Co'esta espada sou capaz
De entrar pelo inferno dentro
E pôr tudo em mil pedaços
Que eu sou um rei sanguenolento!
(Risada de Frederico.)
Cosme
Já é pertinacia de espirito-forte e atheu estar ahi o senhor a gargalhar em tão solemne passo!
Frederico
Solemne passo, diz o nobre deputado! chamar solemne passo á prostituição da arte!
Macario
O snr. é que é uma prostituição! Bem disse{78} aqui S. Ex.ª que o senhor é um atheu! um impio que zomba dos mysterios dogmaticos!
Vozes (dentro)
Quebra-se-lhe a cabeça!—Bordoada rija!—Vamos a elle!
Morgadinha (erguendo-se colerica)
Essa canalha que se calle! Ó João Lopes, onde está o regedor?
João Lopes
Saberá V. Ex.ª que o regedor tomou tamanha turca que está a cozel-a no palheiro d'um lavrador.
Cosme (com enfaze)
Um regedor crapuloso desacredita o funccionalismo e perverte a ordem social.

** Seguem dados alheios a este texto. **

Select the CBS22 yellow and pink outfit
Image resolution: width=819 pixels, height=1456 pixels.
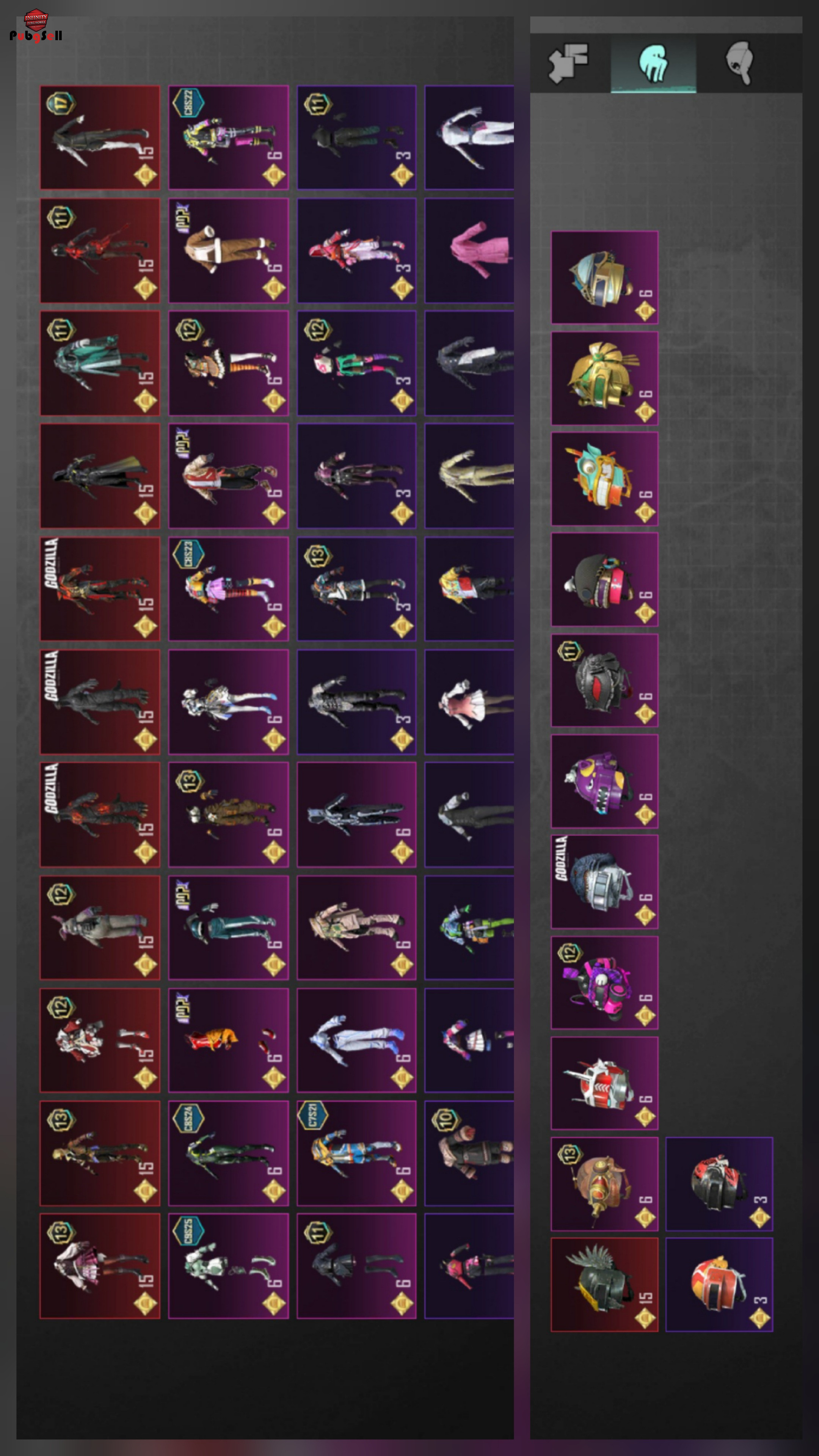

A auctoridade que dá o exemplo da relaxação dos costumes não póde educar as massas. É necessario que não se desvirtue e desprestigie o funccionalismo,{79} com a embriaguez dos regedores. Parece que estamos chegados á desmoralisação do Baixo-Imperio!
Macario
Apoiado!
Morgadinha
Então os snrs. fazem favor de deixar continuar o auto?
Pantaleão (ao Rei turco)
Ó Zé da Custodia, diz lá o que tinhas a dizer.
Rei turco
Se isto não leva rumor, acaba-se a pandega!
Frederico
Magnificamente! Está a coisa definida: isto é uma pandega, e querem os moralões que a gente se desfaça em lagrimas! Faça favor de continuar, snr. rei turco, que eu estou sério, e talvez chore.{80}
Rei turco
Agora não sou eu que boto a falla, é o outro rei. Entra, ó Manel Zarôlho! (Chamando para dentro.) O Manel Zarolho é o rei christão. (Explicando.)